The Control Problem, etc.

A cellular automata environment controlled by an evolved Hebbian policy

Reward trace on the right and Life-like cellular automata environment on the left. The agent can toggle the cells in the central square area. An objective function rewards changing center of mass outside of the action area cells. This policy has learned to generate high rewards by creating linear waves and resetting the environment by toggling all the action cells at once.
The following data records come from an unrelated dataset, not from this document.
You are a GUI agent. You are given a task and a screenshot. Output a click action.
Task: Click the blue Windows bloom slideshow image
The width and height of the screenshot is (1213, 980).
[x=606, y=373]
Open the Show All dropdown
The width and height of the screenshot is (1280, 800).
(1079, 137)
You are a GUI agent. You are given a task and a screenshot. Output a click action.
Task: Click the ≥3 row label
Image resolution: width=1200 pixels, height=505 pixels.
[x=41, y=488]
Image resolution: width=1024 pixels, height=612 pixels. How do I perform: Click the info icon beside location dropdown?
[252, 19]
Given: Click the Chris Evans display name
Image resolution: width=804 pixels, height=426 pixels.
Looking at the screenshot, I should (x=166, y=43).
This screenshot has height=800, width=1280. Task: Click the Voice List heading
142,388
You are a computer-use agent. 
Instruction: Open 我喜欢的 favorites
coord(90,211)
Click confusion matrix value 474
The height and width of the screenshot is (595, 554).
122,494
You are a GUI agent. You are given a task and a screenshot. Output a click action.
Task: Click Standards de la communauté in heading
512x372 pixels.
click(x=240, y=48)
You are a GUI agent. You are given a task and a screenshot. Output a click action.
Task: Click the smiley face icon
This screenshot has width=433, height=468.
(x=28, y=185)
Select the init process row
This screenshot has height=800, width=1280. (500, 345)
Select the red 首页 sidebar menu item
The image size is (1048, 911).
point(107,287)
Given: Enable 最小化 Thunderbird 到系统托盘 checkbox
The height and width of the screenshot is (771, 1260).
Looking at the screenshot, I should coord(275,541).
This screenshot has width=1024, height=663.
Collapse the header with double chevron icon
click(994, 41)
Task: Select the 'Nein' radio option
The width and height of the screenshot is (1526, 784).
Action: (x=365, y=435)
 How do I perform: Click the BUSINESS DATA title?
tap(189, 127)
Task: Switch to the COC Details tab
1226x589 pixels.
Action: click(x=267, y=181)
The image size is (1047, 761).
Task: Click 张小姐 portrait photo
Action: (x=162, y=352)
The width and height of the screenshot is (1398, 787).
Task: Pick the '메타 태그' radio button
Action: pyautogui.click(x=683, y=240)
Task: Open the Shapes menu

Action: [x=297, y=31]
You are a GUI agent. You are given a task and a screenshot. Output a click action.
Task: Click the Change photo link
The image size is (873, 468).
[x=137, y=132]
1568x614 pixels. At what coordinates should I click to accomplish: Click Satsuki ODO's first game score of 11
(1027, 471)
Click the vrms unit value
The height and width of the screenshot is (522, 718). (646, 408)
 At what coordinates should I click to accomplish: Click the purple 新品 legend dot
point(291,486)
The policy is Hebbian! The weights are initialized randomly, and the evolved Hebbian learning rule eventually finds a way to enact the reward exploit policy. The policy was evolved in Life-like rules B3/S023 (DotLife), B3/S236, B3/S237, and B3/S238. Life itself (B3/S23) was held out as a validation rule set. Although archetypical light/middle weight spaceships do not work in each of the rule sets, the wave+reset policy is effective in generating high rewards in all five rules. The agent policy, dubbed Hebbian Automata Reinforcement Learning Improviser (HARLI), is a neural cellular automata defined by 4 Hebbian parameters per weight.

The Control Problem, etc.

It's very difficult (perhaps intractable in complex environments) to perfectly describe desired values so that negative side effects are avoided.

Instead of patching emergent side effects and engineering better shackles, might we explore a collaborative approach?